Dynamic modelling of liver–bone axis: A microphysiological approach to hepatic osteodystrophy 肝-骨轴动态建模：肝骨营养不良的微生理方法

IF 18 1区医学 Q1 ENGINEERING, BIOMEDICAL

Bioactive Materials

Pub Date : 2025-12-18 DOI: 10.1016/j.bioactmat.2025.12.011

Purva Gupta , Shreya Mehrotra , Romina H. Aspera-Werz , Ayushi Mairal , Ashiq Hussain Pandit , Andreas K. Nüssler , Ashok Kumar

Hepatic osteodystrophy (HOD) is a metabolic bone disorder associated with chronic liver disease (CLD), marked by disrupted bone remodelling, reduced mineralization, and altered osteoblast–osteoclast dynamics. Despite its clinical relevance, mechanistic understanding of the liver-bone axis remains limited due to the shortcomings of conventional in-vitro and in-vivo models in capturing inter-organ crosstalk. To address this, we developed dual-organ perfusion-based micro-physiological devices (MPDs) that integrates human-derived liver and bone tissues-like scaffolds enabling unidirectional perfusion, permitting dynamic exchange of metabolites, cytokines, and signalling factors between hepatocyte spheroids and osteogenic co-cultures under physiologically relevant and controlled dynamic flow. Hepatic fibrosis was induced using carbon tetrachloride (CCl₄), effectively mimicking fibrotic liver pathology. The fibrotic liver environment increased inflammatory cytokines which significantly impacted bone homeostasis, promoting osteoclast activation and reducing osteoblast function and mineral deposition-hallmarks of HOD. Compared to static cultures, the MPDs more accurately replicated pathological liver-bone interactions. The MPDs were also analysed as a potential tool for drug screening and toxicity, where diclofenac was used as a model drug. A clear response of diclofenac and its metabolites on bone homeostasis could be observed in dual-organ MPDs conditions, closely mirroring physiological healthy outcomes. This platform offers a physiologically relevant, perfusable, mechanically tunable and translational approach for investigating HOD pathogenesis and assessing therapeutic interventions. By bridging the gap between static cultures and animal models, it enables real-time monitoring of inter-organ interactions and serves as a powerful tool for advancing research in CLD-related bone disorders.

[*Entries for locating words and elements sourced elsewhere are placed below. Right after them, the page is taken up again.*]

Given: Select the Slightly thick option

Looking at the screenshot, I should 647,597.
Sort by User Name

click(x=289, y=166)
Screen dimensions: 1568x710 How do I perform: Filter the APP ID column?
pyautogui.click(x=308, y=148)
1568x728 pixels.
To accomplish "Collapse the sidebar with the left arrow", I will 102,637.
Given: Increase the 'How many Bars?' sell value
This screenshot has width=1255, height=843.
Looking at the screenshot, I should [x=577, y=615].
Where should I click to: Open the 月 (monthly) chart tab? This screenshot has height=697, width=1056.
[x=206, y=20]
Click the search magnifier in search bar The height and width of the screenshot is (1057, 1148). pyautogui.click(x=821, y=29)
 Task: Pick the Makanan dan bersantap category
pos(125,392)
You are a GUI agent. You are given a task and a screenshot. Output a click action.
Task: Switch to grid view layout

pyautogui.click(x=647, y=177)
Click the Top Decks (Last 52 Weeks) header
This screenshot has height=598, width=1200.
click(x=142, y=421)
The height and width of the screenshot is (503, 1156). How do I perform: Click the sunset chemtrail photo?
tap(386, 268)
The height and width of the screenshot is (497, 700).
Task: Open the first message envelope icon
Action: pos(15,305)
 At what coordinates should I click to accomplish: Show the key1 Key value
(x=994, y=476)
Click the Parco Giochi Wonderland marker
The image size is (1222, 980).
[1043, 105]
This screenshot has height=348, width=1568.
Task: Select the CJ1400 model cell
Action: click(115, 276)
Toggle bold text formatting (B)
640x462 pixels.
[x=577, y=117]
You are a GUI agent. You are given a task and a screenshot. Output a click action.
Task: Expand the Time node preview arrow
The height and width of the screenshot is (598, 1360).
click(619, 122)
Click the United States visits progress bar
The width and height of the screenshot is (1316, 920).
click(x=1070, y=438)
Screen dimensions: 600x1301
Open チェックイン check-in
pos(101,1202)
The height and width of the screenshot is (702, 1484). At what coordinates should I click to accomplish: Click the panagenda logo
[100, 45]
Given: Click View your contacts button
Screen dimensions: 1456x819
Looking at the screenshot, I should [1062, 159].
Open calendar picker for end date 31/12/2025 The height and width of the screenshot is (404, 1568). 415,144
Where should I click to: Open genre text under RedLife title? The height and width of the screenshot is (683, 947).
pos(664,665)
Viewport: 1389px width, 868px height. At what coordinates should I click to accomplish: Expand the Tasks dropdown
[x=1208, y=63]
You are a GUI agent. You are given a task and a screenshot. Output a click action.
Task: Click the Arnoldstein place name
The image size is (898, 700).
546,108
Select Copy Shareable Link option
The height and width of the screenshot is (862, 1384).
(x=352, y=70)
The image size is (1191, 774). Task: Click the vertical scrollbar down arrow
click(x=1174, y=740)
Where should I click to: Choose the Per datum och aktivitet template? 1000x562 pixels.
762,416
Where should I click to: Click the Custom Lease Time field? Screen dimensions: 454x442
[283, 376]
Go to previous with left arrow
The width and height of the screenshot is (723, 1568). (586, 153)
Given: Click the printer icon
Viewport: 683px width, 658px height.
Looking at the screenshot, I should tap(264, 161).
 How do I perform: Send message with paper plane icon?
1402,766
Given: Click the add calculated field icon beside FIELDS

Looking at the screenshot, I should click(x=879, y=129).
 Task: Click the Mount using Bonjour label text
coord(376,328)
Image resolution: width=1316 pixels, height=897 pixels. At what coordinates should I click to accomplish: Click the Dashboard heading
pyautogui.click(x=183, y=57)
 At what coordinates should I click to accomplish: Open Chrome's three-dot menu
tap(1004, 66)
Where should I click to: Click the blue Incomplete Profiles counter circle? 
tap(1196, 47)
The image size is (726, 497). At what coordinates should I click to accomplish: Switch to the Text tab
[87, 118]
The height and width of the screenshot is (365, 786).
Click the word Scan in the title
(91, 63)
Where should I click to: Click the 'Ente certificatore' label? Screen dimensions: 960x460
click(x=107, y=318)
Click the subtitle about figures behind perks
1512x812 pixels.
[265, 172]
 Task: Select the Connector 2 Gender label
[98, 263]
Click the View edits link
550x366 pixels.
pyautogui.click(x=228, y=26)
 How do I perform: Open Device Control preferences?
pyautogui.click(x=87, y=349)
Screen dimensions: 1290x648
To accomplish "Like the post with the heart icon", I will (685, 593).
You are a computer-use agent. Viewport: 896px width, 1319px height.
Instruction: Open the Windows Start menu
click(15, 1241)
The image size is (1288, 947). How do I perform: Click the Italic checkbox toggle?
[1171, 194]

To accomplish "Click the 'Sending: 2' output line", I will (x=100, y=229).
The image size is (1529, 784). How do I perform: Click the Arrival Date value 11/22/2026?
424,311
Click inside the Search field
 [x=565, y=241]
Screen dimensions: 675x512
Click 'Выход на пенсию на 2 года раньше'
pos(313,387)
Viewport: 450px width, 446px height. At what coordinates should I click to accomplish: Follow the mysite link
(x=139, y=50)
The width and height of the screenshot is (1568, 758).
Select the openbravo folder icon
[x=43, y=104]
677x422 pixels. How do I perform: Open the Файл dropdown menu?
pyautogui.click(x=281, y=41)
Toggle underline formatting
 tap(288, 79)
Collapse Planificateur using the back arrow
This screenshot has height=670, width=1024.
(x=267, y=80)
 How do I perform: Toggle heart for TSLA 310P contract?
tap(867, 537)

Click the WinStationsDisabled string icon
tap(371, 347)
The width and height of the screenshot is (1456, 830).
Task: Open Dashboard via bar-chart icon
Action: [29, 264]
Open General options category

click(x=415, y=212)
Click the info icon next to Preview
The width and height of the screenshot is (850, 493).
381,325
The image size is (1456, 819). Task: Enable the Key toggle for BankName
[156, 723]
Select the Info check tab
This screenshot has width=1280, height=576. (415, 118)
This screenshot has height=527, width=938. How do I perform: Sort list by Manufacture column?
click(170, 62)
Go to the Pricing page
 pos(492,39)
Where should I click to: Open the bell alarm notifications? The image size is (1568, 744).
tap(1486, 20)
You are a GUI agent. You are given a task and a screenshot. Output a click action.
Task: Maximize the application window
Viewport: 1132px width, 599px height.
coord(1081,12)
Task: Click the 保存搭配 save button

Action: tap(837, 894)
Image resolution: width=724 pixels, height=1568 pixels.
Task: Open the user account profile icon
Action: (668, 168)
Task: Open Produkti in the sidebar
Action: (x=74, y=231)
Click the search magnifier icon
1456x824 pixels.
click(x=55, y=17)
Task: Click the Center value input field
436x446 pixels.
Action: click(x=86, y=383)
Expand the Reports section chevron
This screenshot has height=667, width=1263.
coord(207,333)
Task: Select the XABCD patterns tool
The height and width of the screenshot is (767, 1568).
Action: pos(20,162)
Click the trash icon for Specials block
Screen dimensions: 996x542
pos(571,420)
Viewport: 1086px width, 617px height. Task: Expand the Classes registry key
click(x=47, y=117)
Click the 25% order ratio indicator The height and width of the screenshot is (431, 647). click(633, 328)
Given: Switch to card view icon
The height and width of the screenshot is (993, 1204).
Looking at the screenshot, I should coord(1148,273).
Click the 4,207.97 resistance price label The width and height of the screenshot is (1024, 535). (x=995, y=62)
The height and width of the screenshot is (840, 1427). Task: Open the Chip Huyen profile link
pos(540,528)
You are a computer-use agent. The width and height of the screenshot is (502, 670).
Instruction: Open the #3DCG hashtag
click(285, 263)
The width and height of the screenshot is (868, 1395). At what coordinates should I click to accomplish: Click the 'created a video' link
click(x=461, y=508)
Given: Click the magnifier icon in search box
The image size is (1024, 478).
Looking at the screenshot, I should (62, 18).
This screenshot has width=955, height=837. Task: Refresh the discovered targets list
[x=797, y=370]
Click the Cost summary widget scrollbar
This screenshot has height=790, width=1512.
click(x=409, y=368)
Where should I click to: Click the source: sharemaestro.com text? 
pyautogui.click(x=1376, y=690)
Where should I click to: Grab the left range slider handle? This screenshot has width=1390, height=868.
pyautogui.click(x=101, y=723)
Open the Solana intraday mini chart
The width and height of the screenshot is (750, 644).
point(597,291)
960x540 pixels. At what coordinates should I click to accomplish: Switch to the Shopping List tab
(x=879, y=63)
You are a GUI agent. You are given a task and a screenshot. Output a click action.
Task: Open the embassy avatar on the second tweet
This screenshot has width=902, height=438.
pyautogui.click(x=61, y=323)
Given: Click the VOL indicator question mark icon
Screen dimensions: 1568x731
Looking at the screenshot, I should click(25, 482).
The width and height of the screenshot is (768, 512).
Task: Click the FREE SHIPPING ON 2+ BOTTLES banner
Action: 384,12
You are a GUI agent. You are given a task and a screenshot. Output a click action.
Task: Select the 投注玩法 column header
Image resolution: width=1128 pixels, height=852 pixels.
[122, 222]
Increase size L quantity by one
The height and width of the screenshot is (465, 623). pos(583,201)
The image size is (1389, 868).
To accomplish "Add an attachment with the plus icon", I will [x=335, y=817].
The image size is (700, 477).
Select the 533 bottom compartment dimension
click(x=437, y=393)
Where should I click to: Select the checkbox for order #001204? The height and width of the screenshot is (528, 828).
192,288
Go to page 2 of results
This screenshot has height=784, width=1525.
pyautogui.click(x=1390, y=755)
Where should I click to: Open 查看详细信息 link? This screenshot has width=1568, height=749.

肝性骨营养不良（HOD）是一种与慢性肝病（CLD）相关的代谢性骨疾病，其特征是骨重塑中断、矿化减少和成骨-破骨细胞动力学改变。尽管具有临床意义，但由于传统的体外和体内模型在捕获器官间串扰方面的缺点，对肝-骨轴的机制理解仍然有限。为了解决这个问题，我们开发了基于双器官灌注的微生理装置（mpd），该装置整合了人源性肝脏和骨组织样支架，实现单向灌注，允许肝细胞球体和成骨共培养物在生理相关和受控的动态流动下动态交换代谢物、细胞因子和信号因子。采用四氯化碳（CCl4）诱导肝纤维化，有效模拟肝纤维化病理。纤维化肝环境增加炎症细胞因子，显著影响骨稳态，促进破骨细胞活化，降低成骨细胞功能和矿物质沉积——这是HOD的特征。与静态培养相比，mpd更准确地复制了病理性肝-骨相互作用。MPDs还被分析为药物筛选和毒性的潜在工具，其中双氯芬酸被用作模型药物。双氯芬酸及其代谢物对双器官MPDs患者骨稳态的明显影响，与生理健康结果密切相关。该平台为研究HOD发病机制和评估治疗干预措施提供了一种生理学上相关的、可灌注的、机械上可调的和可翻译的方法。通过弥合静态培养和动物模型之间的差距，它可以实时监测器官间相互作用，并作为推进cld相关骨骼疾病研究的有力工具。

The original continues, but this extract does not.